Answer 7.3

a) Which process is effecting analyte ion formation in CT-CI?

CT stands for charge transfer (formerly charge exchange, CE). The ionic charge of the reagent ion is transferred to the analyte by electron transfer.

b) Are analyte ions from CT even- or odd-electron species?

Due to the loss of a single electron which is abstracted by the reagent ion, the resulting analyte ions are odd-electron ions, i.e., molecular ions, M+., as in EI. Nonetheless, their internal energy is significantly lower.

c) What is the driving force for the CT process?

The difference between recombination energy (RE) of the reagent ion and ionization energy of analyte defines whether charge exchange can proceed or not. CT will occur only if the analyte has a lower ionization energy than the reagent gas.

d) Assume xenon as the reagent gas in CT-CI. Which analyte should yield the lower abundance of fragment ions, n-decane or n-propane?

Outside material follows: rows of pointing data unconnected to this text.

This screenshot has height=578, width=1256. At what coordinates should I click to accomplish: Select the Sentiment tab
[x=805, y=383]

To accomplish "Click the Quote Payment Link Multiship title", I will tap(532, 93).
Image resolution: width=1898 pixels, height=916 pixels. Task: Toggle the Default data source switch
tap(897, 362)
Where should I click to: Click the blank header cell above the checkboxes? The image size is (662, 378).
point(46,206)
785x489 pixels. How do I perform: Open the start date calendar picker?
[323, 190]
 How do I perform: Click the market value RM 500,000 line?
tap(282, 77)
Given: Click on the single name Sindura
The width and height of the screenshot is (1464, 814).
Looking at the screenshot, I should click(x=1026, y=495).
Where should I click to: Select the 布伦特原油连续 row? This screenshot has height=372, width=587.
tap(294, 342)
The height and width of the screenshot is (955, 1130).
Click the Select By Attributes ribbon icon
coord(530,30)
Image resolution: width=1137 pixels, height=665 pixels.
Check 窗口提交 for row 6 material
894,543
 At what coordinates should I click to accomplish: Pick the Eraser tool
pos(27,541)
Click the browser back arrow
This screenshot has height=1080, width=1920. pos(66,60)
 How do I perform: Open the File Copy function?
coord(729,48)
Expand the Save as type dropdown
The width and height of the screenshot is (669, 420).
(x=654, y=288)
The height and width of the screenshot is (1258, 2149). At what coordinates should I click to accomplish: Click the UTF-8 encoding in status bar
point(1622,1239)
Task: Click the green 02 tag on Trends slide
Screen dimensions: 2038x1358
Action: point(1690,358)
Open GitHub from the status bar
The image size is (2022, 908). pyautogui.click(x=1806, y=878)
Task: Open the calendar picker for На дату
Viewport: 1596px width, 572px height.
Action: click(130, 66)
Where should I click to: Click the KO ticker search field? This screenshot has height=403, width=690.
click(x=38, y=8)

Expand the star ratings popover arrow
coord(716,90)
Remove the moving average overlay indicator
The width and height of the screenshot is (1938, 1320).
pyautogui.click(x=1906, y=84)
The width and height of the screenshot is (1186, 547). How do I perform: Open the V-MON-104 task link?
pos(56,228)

Xenon forms two relevant electronic states corresponding to REs of 12.1 and 13.4 eV. The ionization energy of n-propane is 10.9 eV while that of n-decane is just 9.7 eV (Table 2.1). Thus, the difference RE(X+.)IE(M) is larger in case of n-decane by 1.2 eV causing a higher degree of fragmentation. (However, being the larger molecule it possesses more degrees of freedom to distribute the internal energy received upon CT).